A qui la faute: enquête choc au cœur du système scolaire français

Mais qui sont les assassins de l’école ?

de Carole Barjon

Robert Laffont, septembre 2016, 210 pages

« On peut très bien réussir dans la vie sans maîtriser l’orthographe ». Scandalisée d’entendre ces propos dans la bouche d’une enseignante, la journaliste se lance dans une enquête afin de savoir qui se permet d’inciter à assassiner la langue de Molière. Défausse à tous les étages : « les pédagogues pointent la responsabilité des didacticiens ; les didacticiens celle des formateurs ; les fabricants de programme celle des éditeurs de manuels scolaires…et tout le monde accuse en définitive les enseignants d’être conservateurs et de ne rien vouloir changer. »

Il ressort cependant deux figures « assassines » majeures: Bourdieu et l’IGEN. L’auteur des Héritiers (1964) a réussi à établir comme une vérité générale que l’école française est par essence reproductrice d’inégalités sociales et qu’elle a naturellement tendance à amplifier ces inégalités.

Pour Bourdieu, il faut donc créer un jargon pédagogique volontairement incompréhensible aux yeux des familles afin de couper l’élève de toute influence sociale et de rétablir de la sorte un système réellement méritocratique et démocratique.
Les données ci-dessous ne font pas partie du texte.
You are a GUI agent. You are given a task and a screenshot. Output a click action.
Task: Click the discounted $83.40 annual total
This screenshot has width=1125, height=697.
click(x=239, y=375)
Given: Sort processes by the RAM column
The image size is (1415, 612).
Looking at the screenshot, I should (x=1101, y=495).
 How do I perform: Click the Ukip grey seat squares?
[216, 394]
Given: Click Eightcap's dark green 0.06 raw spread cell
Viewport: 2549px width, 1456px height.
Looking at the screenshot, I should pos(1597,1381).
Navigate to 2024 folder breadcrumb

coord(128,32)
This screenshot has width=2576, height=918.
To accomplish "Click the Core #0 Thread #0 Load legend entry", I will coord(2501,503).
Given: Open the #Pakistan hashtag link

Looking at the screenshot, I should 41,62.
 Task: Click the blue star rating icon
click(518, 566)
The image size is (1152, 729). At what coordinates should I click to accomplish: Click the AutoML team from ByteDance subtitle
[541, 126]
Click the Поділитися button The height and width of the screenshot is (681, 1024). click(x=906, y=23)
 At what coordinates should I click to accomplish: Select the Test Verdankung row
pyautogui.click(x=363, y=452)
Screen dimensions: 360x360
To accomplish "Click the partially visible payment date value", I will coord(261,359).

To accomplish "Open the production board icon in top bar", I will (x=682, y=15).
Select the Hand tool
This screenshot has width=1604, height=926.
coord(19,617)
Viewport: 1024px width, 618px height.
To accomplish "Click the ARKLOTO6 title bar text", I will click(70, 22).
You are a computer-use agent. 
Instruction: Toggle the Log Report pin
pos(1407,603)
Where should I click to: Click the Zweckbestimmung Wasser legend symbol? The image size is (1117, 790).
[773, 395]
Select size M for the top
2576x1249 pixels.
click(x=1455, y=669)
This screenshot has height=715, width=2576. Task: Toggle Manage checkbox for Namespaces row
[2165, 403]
L’Inspection Générale de l’Education Nationale (IGEN) s’est quant à elle chargée de mettre en œuvre à la lettre ces recommandations, à partir de 1989. Avec succès ? « C’est vrai : ça n’a jamais marché. Mais on continue d’essayer ! » Pire : « on a remplacé une culture élitaire par une culture anti-élitaire qui est franchement élitiste ». Bref, « on prend les enfants de pauvres pour des cons ».